"La paradoja de las infraestructuras” hace referencia a la curiosa contradicción que surge cuando los administradores públicos detectan que una infraestructura de transporte, como una autopista, carretera o calle, tiende a saturarse por el uso, y deciden aprobar inversiones para ampliarla. El resultado, en todos los casos, termina por ser un nivel de colapso aún mayor, como ya han comprobado en numerosos casos, incluido el del mayor atasco del mundo jamás registrado, debido al efecto llamada de esas infraestructuras y al incentivo que suponen para seguir recurriendo al uso del vehículo particular.

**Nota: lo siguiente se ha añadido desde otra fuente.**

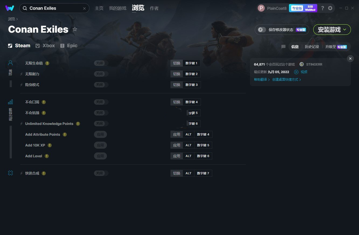Click the WeMod logo icon
The image size is (359, 235).
pos(10,8)
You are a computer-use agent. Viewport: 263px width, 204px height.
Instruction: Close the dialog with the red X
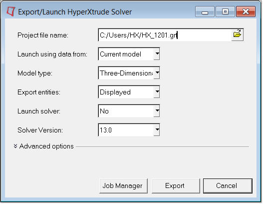pos(246,12)
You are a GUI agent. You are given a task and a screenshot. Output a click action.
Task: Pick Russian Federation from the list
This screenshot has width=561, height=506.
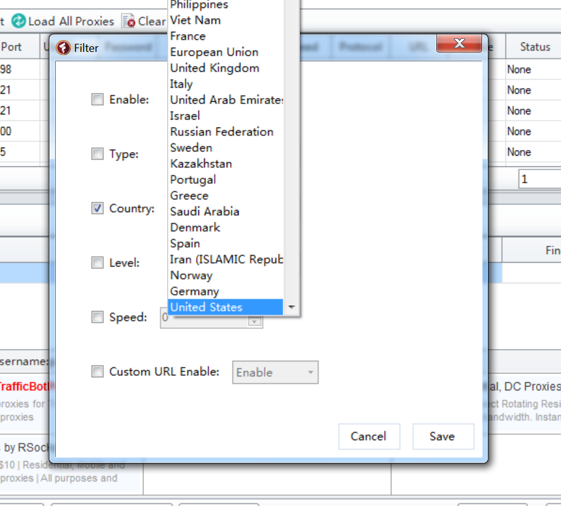pos(222,132)
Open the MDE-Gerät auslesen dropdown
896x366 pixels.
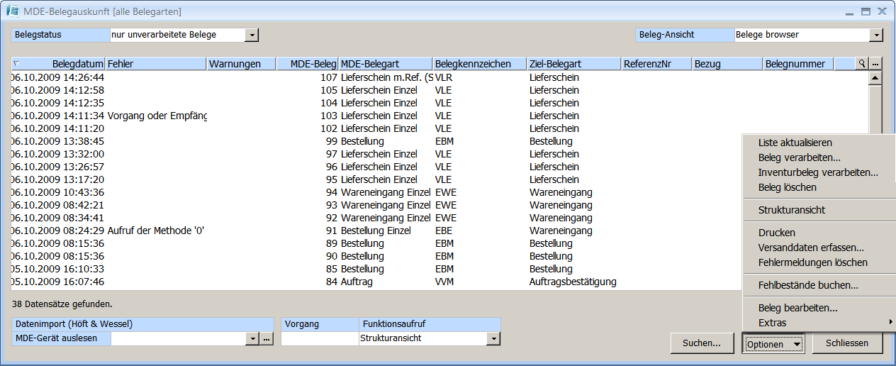coord(252,339)
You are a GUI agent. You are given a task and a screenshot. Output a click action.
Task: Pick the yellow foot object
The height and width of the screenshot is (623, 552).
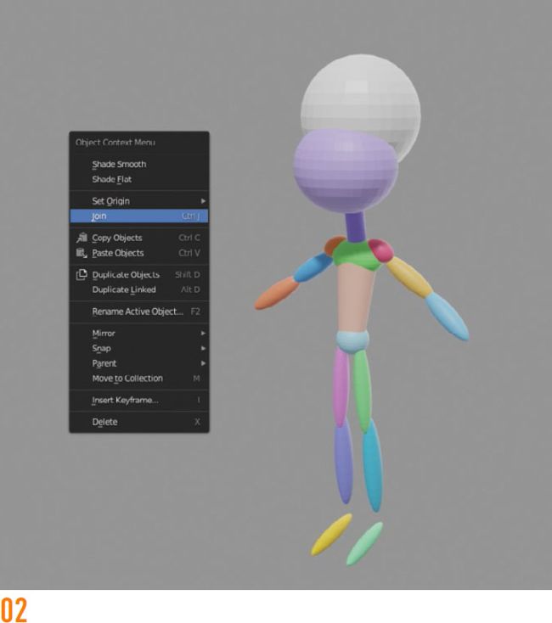pyautogui.click(x=332, y=534)

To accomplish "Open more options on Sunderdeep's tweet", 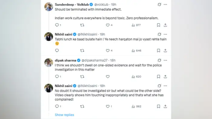I will [x=165, y=5].
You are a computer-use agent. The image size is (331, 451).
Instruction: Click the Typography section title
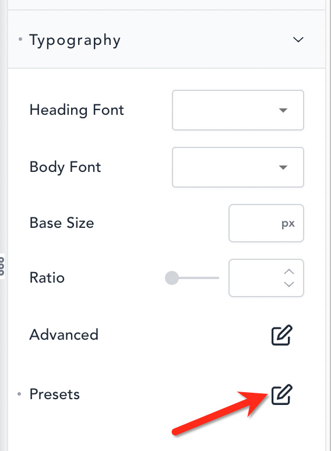click(75, 40)
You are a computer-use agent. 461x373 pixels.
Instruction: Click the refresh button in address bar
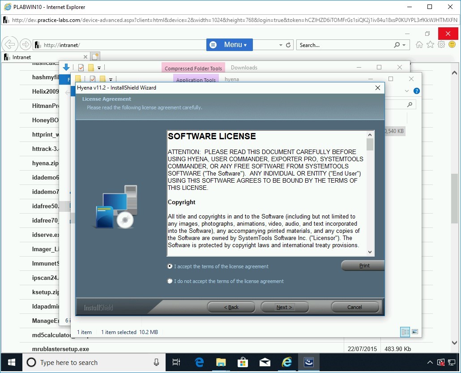tap(288, 45)
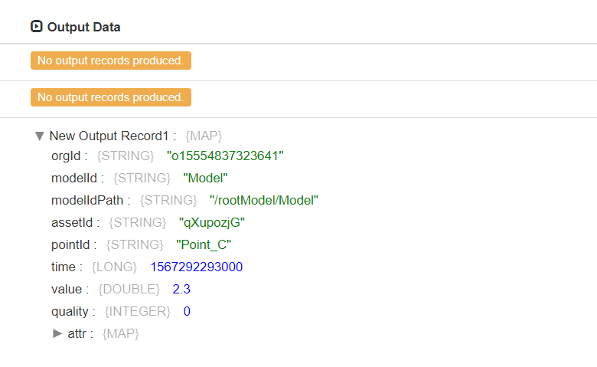Click the {MAP} type next to New Output Record1
Viewport: 597px width, 367px height.
(x=204, y=136)
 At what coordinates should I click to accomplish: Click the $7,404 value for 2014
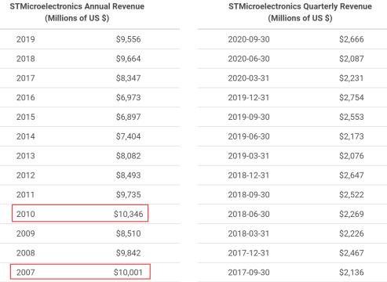tap(128, 136)
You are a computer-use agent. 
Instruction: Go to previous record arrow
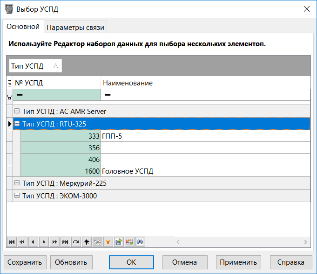33,242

La consecuencia es que un número cada vez mayor de administraciones optan por la aproximación contraria: aunque resulte aparentemente paradójico, es mucho mejor responder al colapso de las infraestructuras de transporte con inversiones no destinadas a incrementar la capacidad de esas infraestructuras, sino justo al revés, a reducirlas. Así lo están planificando y llevando a cabo ya ciudades como San Francisco, Londres o Ciudad de México, caracterizadas por importantes problemas de tráfico, que han decidido recortar espacios destinados al aparcamiento como forma de desincentivar el uso del vehículo privado. Lógicamente, no tener donde dejar el vehículo una vez alcanzado el punto de destino supone un inconveniente importante, que lleva a que muchos usuarios se planteen utilizar otros medios de transporte, como demuestra el hecho de que una de las medidas habituales de reducción del tráfico en situaciones de elevada contaminación sea precisamente la restricción del aparcamiento.
La idea de que la solución a un problema pueda estar no en incrementar las inversiones para aumentar la capacidad, sino precisamente en lo contrario, en reducir dicha capacidad, puede sonar paradójica, pero es un reflejo claro y evidente de la insostenibilidad del planteamiento actual. Ampliar los accesos a las ciudades, construir más carreteras, más autopistas y más vías de circunvalación tiene como resultado que más personas se planteen seguir utilizando su automóvil, y que esas vías alcancen una situación de colapso cada vez mayor. La llamada “paradoja de las infraestructuras” es cada vez más conocida entre los estudiosos del tráfico y de las soluciones de transporte, y se configura como la clave del futuro en un número de casos cada vez mayor. Londres, en muchos sentidos, es el extremo: entrar en la ciudad con un vehículo particular no eléctrico supone no solo el pago de un peaje importante, sino además, un problema a la hora de plantearse donde aparcarlo si no se cuenta con un garaje: el espacio de aparcamiento se ha reducido en nada menos que un 40% desde el cambio de la normativa en el año 2004. ¿Alguien se atreve a imaginarse Madrid con un 40% menos de espacio de aparcamiento? ¿Y con calles mucho más amplias y despejadas en las que los vehículos aparcados no monopolizan ese espacio público para un uso privado?
El legado correcto de un gestor público a día de hoy no es una ciudad con avenidas más anchas y accesos con más carriles, sino todo lo contrario: una ciudad en la que el uso del vehículo privado esté tan desincentivado, que solo se lleve a cabo en ocasiones excepcionales, mientras el grueso de los desplazamientos tenga lugar en otro tipo de soluciones más eficientes. En infraestructuras de transporte, menos es más. Sin duda, debemos plantearnos otro tipo de ciudades. Más verdes, más sostenibles, y no diseñadas para el automóvil, sino para las personas. Cuando el problema es la sostenibilidad y la salud de las personas, la comodidad de llegar y aparcar en la puerta debe pasar a un segundo plano.